Dealing with Christmas season anxiety
December 17, 2021
We all accept Christmas to be a time of merriment and joy. Around us, we hear Christmas jingles, smell Thanksgiving turkey, see Christmas decor, feel the spirit the season gives. But often not talked about in the media is that this could also be a time of anxiety, depression, loneliness, or stress for many others. The picture-perfect idea of Christmas is a complete family who is able to celebrate the festivities luxuriously and together. Not everyone lives this picture of Christmas.
The season could even bring about intense feelings of grief for those who have just lost a loved one. Others feel isolated because they are away from their families. Some are experiencing financial troubles and could not afford the cost of the season. Others are in conflict with their loved ones they have to face at the dinner table.
People who go through these situations must not be judged because these bring about extreme stress and anxiety that in other situations, already require professional help.
We’re here to help guide you on what you could do when a therapist or counselor is not in the picture just yet.
Dealing with Financial Troubles
Your wallet may not be ready for the Christmas season. You might have lost a job or failed a business venture that you don’t have that much to survive Christmas and the many costs it could incur. We understand how overwhelmed you might be feeling but take it one step at a time in order to solve your financial woes one by one.
First, you need to list down what is causing your money problems. Once you’ve pinpointed the cause, devise a money-saving scheme to budget your spending. If buying gifts and attending social events is causing your wallet to bleed, reconsider how you are approaching these things. Don’t have the money to buy gifts? Choose the more practical gifts over the fancy ones. You may also personalize gifts on your standing desk instead of buying things that you can’t afford and maxing out your credit limit. If you can’t go out to dinners at expensive restaurants with your friends, organize BBQ parties yourself or ask everyone to have a potluck dinner at your home. What would matter is your presence in these reunions.
Easing Up the Family Tension
They say blood is thicker than water, and for many situations, it is true. You always favor family more than outsiders or even friends. But since you are closer to them and they know you to the core, problems, rifts, and fights get way more serious than arm wrestling with a friend.
When your parents are divorced and there’s a rivalry between you and your half-siblings, it’s most likely to add up to your Christmas anxiety. Anxiety is usually triggered by problems in the family and in relationships. This is why you should learn to set realistic expectations. If you have kids, set aside your adult fights so that they won’t associate the season with lonely days. Next is to moderate your drinking. Don’t drink too much because alcohol could make you more stressed, anxious, and depressed. Plus, don’t bring up past feuds with the family because it might just unravel a whole history of arguments.

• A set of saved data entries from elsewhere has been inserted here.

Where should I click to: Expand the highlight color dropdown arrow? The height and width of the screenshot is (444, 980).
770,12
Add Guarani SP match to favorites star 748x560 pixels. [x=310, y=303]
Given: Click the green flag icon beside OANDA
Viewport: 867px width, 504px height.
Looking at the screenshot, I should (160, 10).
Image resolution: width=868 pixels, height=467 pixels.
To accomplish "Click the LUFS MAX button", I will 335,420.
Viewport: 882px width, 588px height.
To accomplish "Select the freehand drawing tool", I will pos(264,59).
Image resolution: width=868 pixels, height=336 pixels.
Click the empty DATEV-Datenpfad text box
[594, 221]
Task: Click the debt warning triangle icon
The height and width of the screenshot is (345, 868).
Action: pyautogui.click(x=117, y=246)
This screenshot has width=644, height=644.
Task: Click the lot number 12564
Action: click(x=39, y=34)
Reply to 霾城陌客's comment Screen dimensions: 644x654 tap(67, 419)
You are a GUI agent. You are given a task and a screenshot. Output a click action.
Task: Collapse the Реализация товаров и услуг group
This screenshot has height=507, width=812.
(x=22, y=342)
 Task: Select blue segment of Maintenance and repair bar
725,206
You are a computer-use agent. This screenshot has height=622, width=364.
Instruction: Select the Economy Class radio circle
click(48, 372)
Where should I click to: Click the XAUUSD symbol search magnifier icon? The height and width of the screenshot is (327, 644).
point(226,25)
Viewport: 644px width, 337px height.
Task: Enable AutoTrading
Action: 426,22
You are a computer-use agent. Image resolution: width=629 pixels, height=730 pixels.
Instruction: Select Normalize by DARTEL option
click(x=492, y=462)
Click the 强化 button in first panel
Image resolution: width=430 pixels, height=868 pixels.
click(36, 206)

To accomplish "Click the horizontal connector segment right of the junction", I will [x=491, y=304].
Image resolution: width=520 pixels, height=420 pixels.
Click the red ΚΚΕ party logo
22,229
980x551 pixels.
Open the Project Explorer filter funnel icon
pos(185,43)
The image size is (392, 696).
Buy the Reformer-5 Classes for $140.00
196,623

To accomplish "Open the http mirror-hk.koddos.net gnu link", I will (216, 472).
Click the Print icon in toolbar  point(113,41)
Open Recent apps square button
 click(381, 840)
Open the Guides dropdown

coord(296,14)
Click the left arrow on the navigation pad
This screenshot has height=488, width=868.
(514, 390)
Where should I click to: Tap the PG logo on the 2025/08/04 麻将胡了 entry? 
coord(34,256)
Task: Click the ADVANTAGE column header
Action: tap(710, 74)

You might have recently suffered the loss of a loved one or you feel isolated because you are in another country and can’t afford to go home. We understand and hear you out. What you can do is never forget to connect with your friends and family. We live in a digital age so even if there's physical distance that divides you at the moment, it won’t matter as long as you have a stable internet connection and some tools.
You may use a standing desk converter, a portable laptop docking station, or a monitor mount to make sure your gear captures your best angle. If you are going to spend hours talking to them over the phone on different days, you could always use an ergonomic chair from FlexiSpot for maximum comfort.
Another way to manage your loneliness is to volunteer. When you think about others, you think of your problems less. You pay it forward to the community and could even get more involved by attending community events. You could join carol-singing or visit local markets this Christmas season. Come Christmas Day, do simple things that would make you happy. Prepare a holiday-inspired breakfast, buy a gift for yourself a month in advance, attend mass, or walk in the park. Spend some time with your friends who are also away from their families and celebrate the holidays alone.
Prioritize your health
One way to reduce anxiety is to change stress-inducing behavior. To help you cope throughout the season, make sure you are drinking lots of water, getting the proper amount of sleep, eating healthy food, and exercising almost every day. When your body is in good health, your mental worries could also be addressed. Plus, these activities are mindful and would your attention away from those that are causing you sadness and anxiety.
The Christmas season may be overwhelming for some of us. For some, it could be the worst time of the year because they are forced to socialize. They might have had a rough career patch this year that they could not afford to buy gifts for the whole family and their friends. Then they go watch television, listen to the radio or read up on stuff online. But all these could be done in solitary confinement which often leads to feeling even sadder.
Don’t worry, anxiety can always be managed with a change in mindset, professional help, and support from the people around you. All the rest that people are saying online is just noise. Listen to your voice and to what your immediate circle tells you. Never ever be ashamed to ask for help from friends and other people. You do the same for them when they have a problem so relax and ask for help if needed.